If Eminem only wanted to remain a hero to rap purists, he wouldn’t need Rihanna. But he does.
By Jon Caramanica
It’s difficult to think of Eminem — perhaps the most transformational pop music figure of the 2000s, and still a multiplatinum star — as a supplicant in need of a handout. But in 2014, he is merely a galaxy-size cult favourite, a 41-year-old white rapper far from the centre of pop culture, leaning heavily on reputation and largely failing to innovate.
What has saved him from just being a prodigiously gifted relic is Rihanna. The last two times he’s topped the Billboard Hot 100, it’s been with her at his side: Love the Way You Lie, in 2010, and The Monster, last year. Both are songs with turmoil at their core, by a pair of artists with often differing ideas of how to communicate it. But these songs are slickly bruised, Rihanna’s voice pushed slightly past its typical neutrality, and Eminem channelling his anguish into narrative cohesion.
In total, Eminem and Rihanna have released four songs together — including Love The Way You Lie (Part II), Numb, both on Rihanna albums.
They don’t make the case for an album of duets, say, but they are sufficient pretext for the megastars to take a brief sojourn around the country together, one which arrived at MetLife Stadium in East Rutherford, New Jersey, recently for the first of two shows.

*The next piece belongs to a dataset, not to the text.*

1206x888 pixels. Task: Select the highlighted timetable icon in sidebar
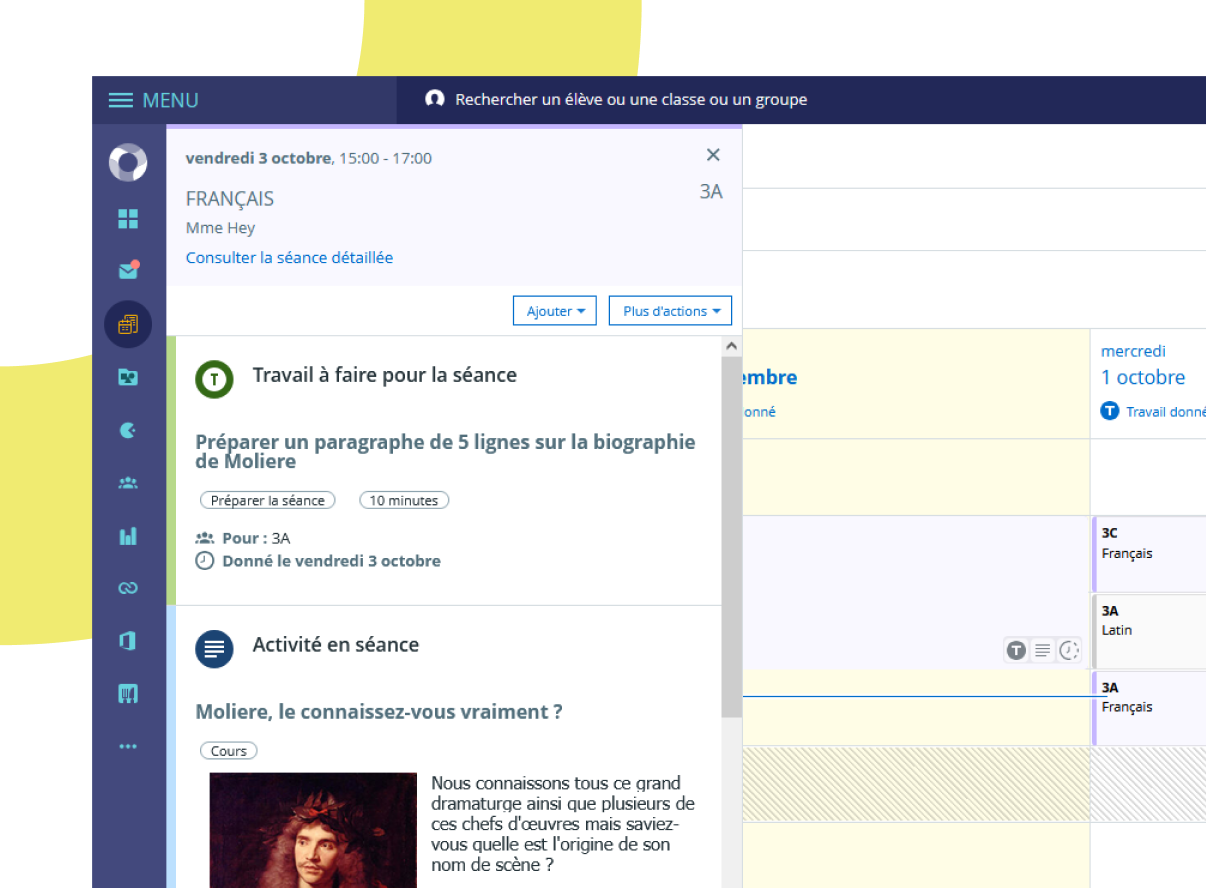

For Eminem, who’s become reclusive in recent years, both during and after his struggles with drugs, this was an increasingly rare high-profile occasion. For Rihanna, this was like a mildly distracting side project. If Eminem only wanted to remain a hero to nostalgists and to rap purists, he wouldn’t need Rihanna. But here she was, because Eminem needs more.
Eminem and Rihanna have a few things in common — careers built on disobeying and pushing outside the lines, a taste for the gothic and a sense of theatre inspired by king-size rock music. But Rihanna only uses the mirror to check her appearance; she rarely digs deep and looks hard at herself. Eminem, on the other hand, stares hard, seething with self-loathing, and then breaks the mirror into tiny shards.

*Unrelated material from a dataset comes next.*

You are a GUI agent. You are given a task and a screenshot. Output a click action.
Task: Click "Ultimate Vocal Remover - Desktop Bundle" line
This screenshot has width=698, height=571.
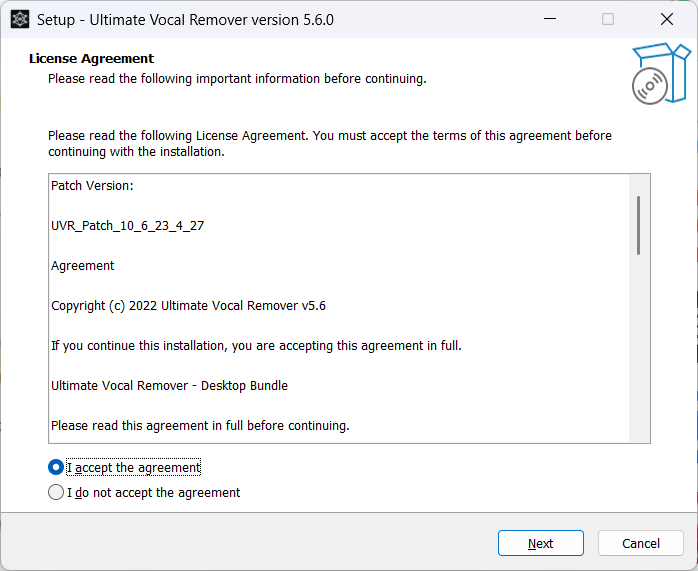click(x=170, y=386)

Still, this was a mismatch: of sonic styles, of performance approaches, of audiences. When it came to commitment and technical accomplishment, this was asymmetric warfare: Eminem laser-focused and professional, Rihanna sticking to her 10-mile stare and repertoire of half-dance moves. Like many in the crowd, Rihanna spent much of the show lip-syncing to Rihanna songs.
And yet she seemed grander than Eminem, who has remained resolutely blue-collar in demeanour and work ethic. At times, it feels as if he’s rapping merely to satisfy himself. But her evident lack of interest is enrapturing, her unwillingness to work hard the mark of someone who knows all the cheat codes. Her performance verged on the philosophical: What is the bare minimum Rihanna must do onstage in order for an event to qualify as a Rihanna concert?
She opened her solo set with abrasive, narcissistic numbers like Phresh Out the Runway and Birthday Cake, songs where she stands coolly still as the music slashes and burns around her. Eventually, she loosened up in full with the house-diva tempos of Where Have You Been and Only Girl (In the World). During a chaotic Rockstar 101, she thrashed against the floor while her guitarist Nuno Bettencourt shredded, as if she were sign-language translating for him.
Like Eminem, Rihanna has become darker as she’s evolved, but she never had his pep. As a result, his solo set was more frenetic than hers, teasing the crowd about illicit substances one minute, then, not too long after, delivering a searing performance of Not Afraid, about his battles with addiction.
But their interactions were negligible and forced, and they largely stayed clear of each other’s orbits when they were both onstage. Their hug at the end of the night was that of two people who once shared an awkward intimacy and bump into each other in a hotel lobby several years later.
What was more noticeable was what they each denied the other. Rihanna was without her natural sensuality, and Eminem didn’t have his raw rage. They were two strangers brought together by expediency, both itching to retreat to their own dark corners.